> [Work to complete]
[A] From the forum post about commute routes, copy word for word the part that opens with the words containing "Route C is 5.3" and closes with "choice I face.".
[B] Write what comes next in the forum post about timing three commute routes, picking up right after its last sentence.

> [Provided text]
════════
|
|
Dave W.
Info Junkie
USA
26022 Posts |
Posted - 07/16/2012 : 19:02:26
|
Calling all statisticians and wanna-be statisticians!
Between points X and Y on my commute home from work, I have three main routes, A, B and C.
Route A has about two miles of two-lane (each way) divided turnpike (50 MPH), followed by four miles of superhighway (55 MPH). It's a generally fast 6.3 miles, but when there's a traffic jam, it can turn into a nightmare.
Route B is six miles of two-lane (each way, divided) roads, through residential neighborhoods and past strip malls. It's mostly 45 MPH, but has about a mile of 35 MPH limit, and perhaps 100 yards of 25 MPH road. Route B crosses several larger roads, and so there can be long waits at lights.
Route C is 5.3 miles long, and starts with a mile of the same turnpike as route A, but the rest is two-line (each way, divided) road that is the next-largest artery through town compared to the superhighway, despite having ten traffic lights. It's mostly 45 MPH, with a mile or so at 40 MPH.
I'm looking for the "best" route to take home, "best" being a combination of speed, consistency and gas mileage. I used a stopwatch to time each route (rounding to the nearest second), and took each route 30 times. These routes are actually a small part of my 40-mile commute, but they are the biggest choice I face.
I know which route I prefer, but I would like some statistical support for my choice. I don't have the mathematical chops to demonstrate (to myself, even) that, for example, I have a 95% chance to complete route A in thus-and-such a time (or whatever other statistical tools would help me make this choice), so I'm looking for some math-whiz help.
════════
> [Data extract]
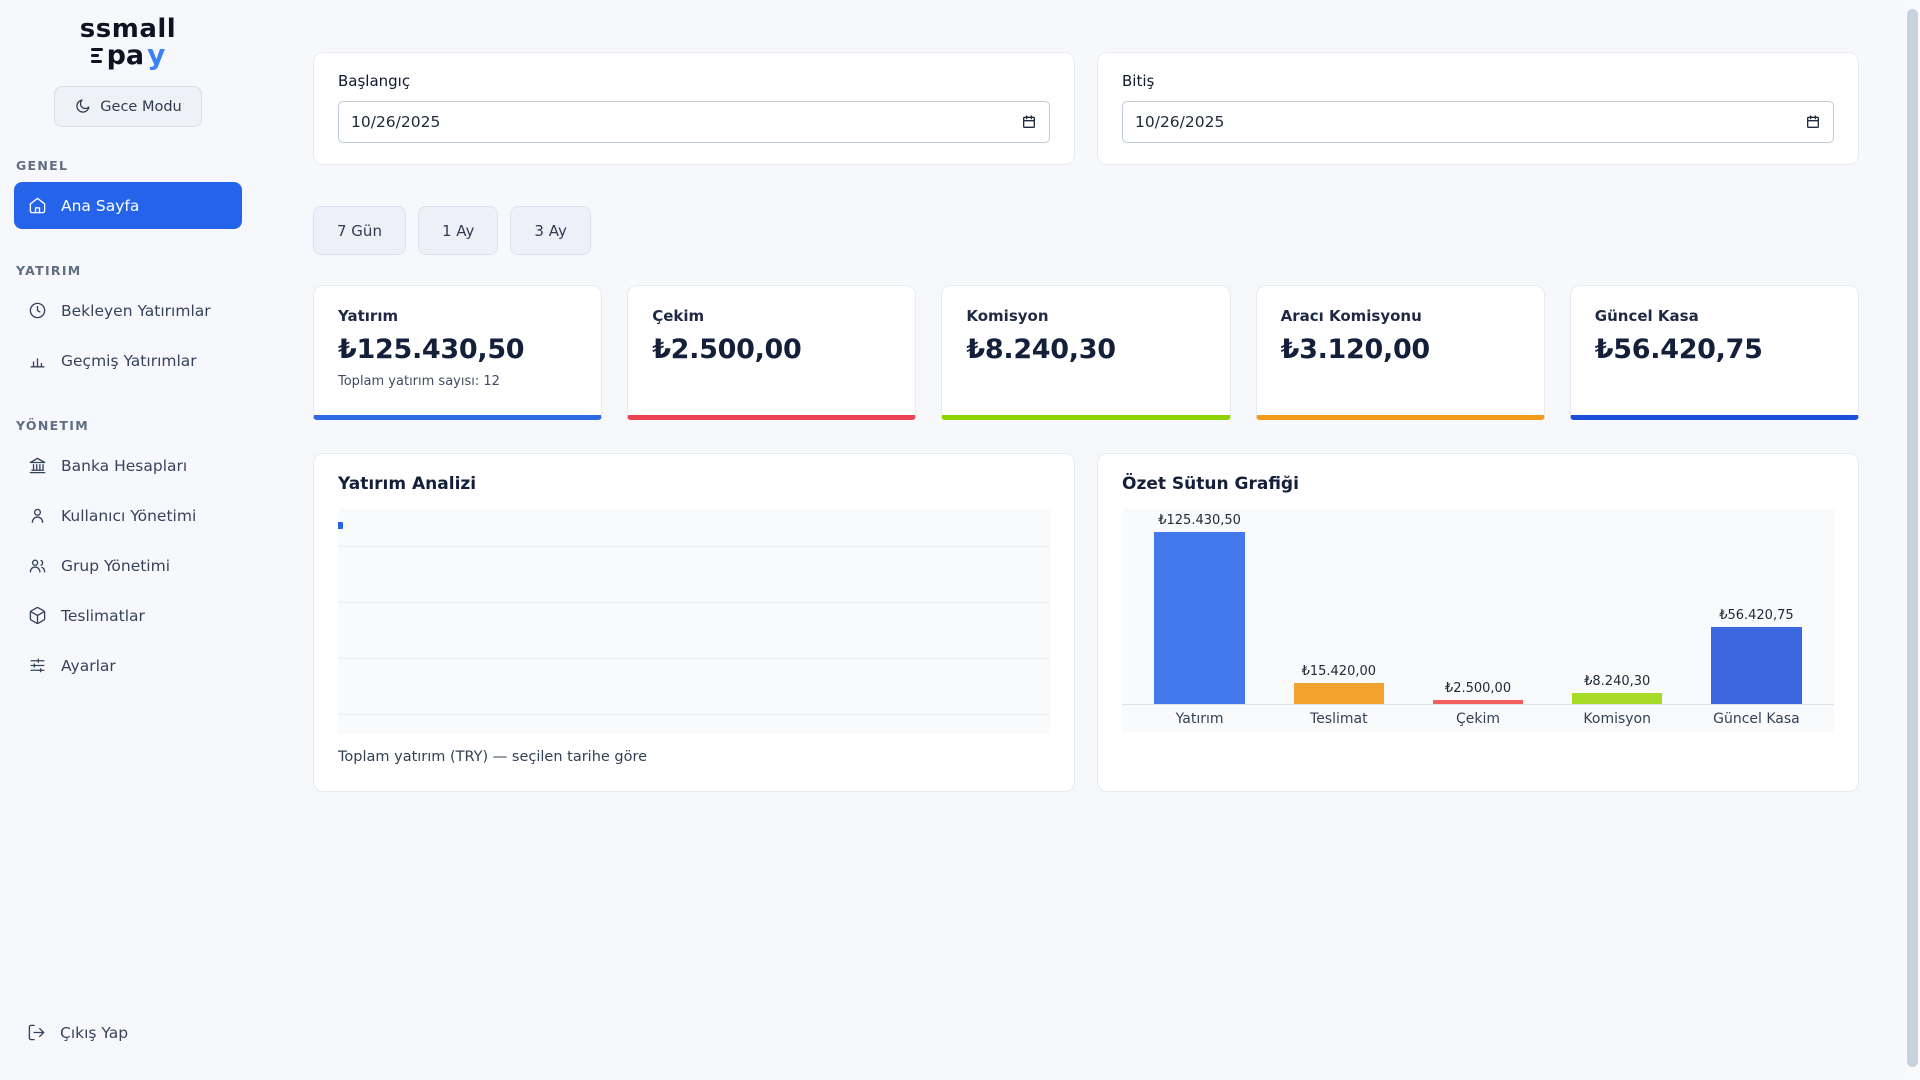  I want to click on stat-title: Çekim, so click(678, 316).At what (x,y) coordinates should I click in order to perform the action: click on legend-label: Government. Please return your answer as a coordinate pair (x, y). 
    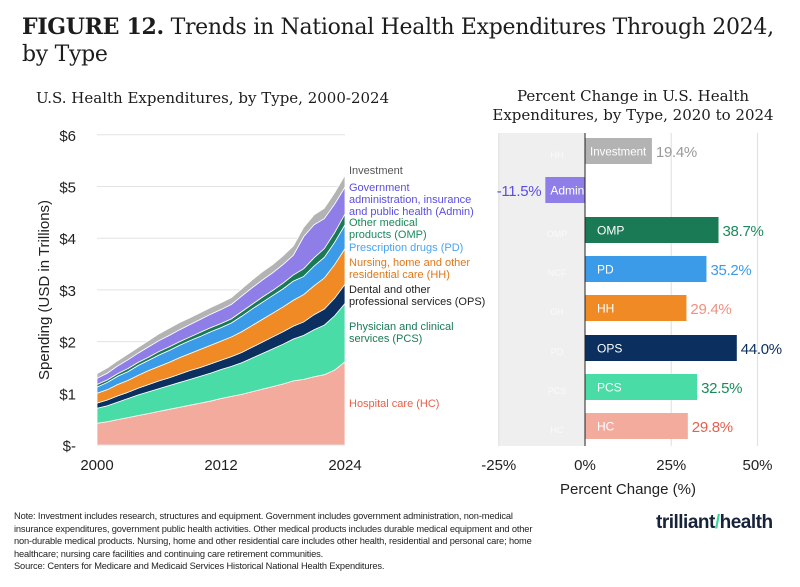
════════
> [Answers by item]
[A]
Route C is 5.3 miles long, and starts with a mile of the same turnpike as route A, but the rest is two-line (each way, divided) road that is the next-largest artery through town compared to the superhighway, despite having ten traffic lights. It's mostly 45 MPH, with a mile or so at 40 MPH.
I'm looking for the "best" route to take home, "best" being a combination of speed, consistency and gas mileage. I used a stopwatch to time each route (rounding to the nearest second), and took each route 30 times. These routes are actually a small part of my 40-mile commute, but they are the biggest choice I face.

[B]
Here are graphical representations of the data for the three routes:
The average for each route is marked in red. The median in blue.
Here's the raw data (in seconds):
Route A: 424, 439, 450, 456, 456, 458, 467, 469, 471, 472, 474, 475, 476, 482, 482, 494, 511, 536, 541, 612, 621, 668, 679, 823, 836, 849, 999, 1157, 1277, 2195
Route B: 725, 731, 740, 763, 771, 773, 780, 784, 785, 809, 812, 819, 827, 833, 835, 840, 846, 857, 860, 865, 874, 888, 916, 977, 977, 984, 1007, 1041, 1143, 1389
Route C: 516, 561, 565, 570, 572, 576, 584, 596, 597, 598, 605, 629, 633, 634, 636, 642, 642, 677, 688, 689, 700, 706, 743, 750, 768, 844, 866, 882, 886, 992
|
- Dave W. (Private Msg, EMail) Evidently, I rock! Why not question something for a change? Visit Dave's Psoriasis Info, too. |
|
H. Humbert
SFN Die Hard
USA
4574 Posts |
Posted - 07/16/2012 : 19:29:21 [Permalink]
|
My gut tells me C.
|
"A man is his own easiest dupe, for what he wishes to be true he generally believes to be true." --Demosthenes
"The first principle is that you must not fool yourself - and you are the easiest person to fool." --Richard P. Feynman
"Face facts with dignity." --found inside a fortune cookie |
|
|
BigPapaSmurf
SFN Die Hard
3192 Posts |
Posted - 07/17/2012 : 05:18:49 [Permalink]
|
Peak hours take C, non-peak take A. The lowest possibility of major slowdowns makes C the correct chioce. Any quick days on route A are quickly ruined by one of those 2000's.
I had the same problem in golf, a 10% chance for an eagle isn't worth the increased risk of the triple-bogey. |
"...things I have neither seen nor experienced nor heard tell of from anybody else; things, what is more, that do not in fact exist and could not ever exist at all. So my readers must not believe a word I say." -Lucian on his book True History
"...They accept such things on faith alone, without any evidence. So if a fraudulent and cunning person who knows how to take advantage of a situation comes among them, he can make himself rich in a short time." -Lucian critical of early Christians c.166 AD From his book, De Morte Peregrini |
Edited by - BigPapaSmurf on 07/17/2012 05:20:07 |
|
|
Dave W.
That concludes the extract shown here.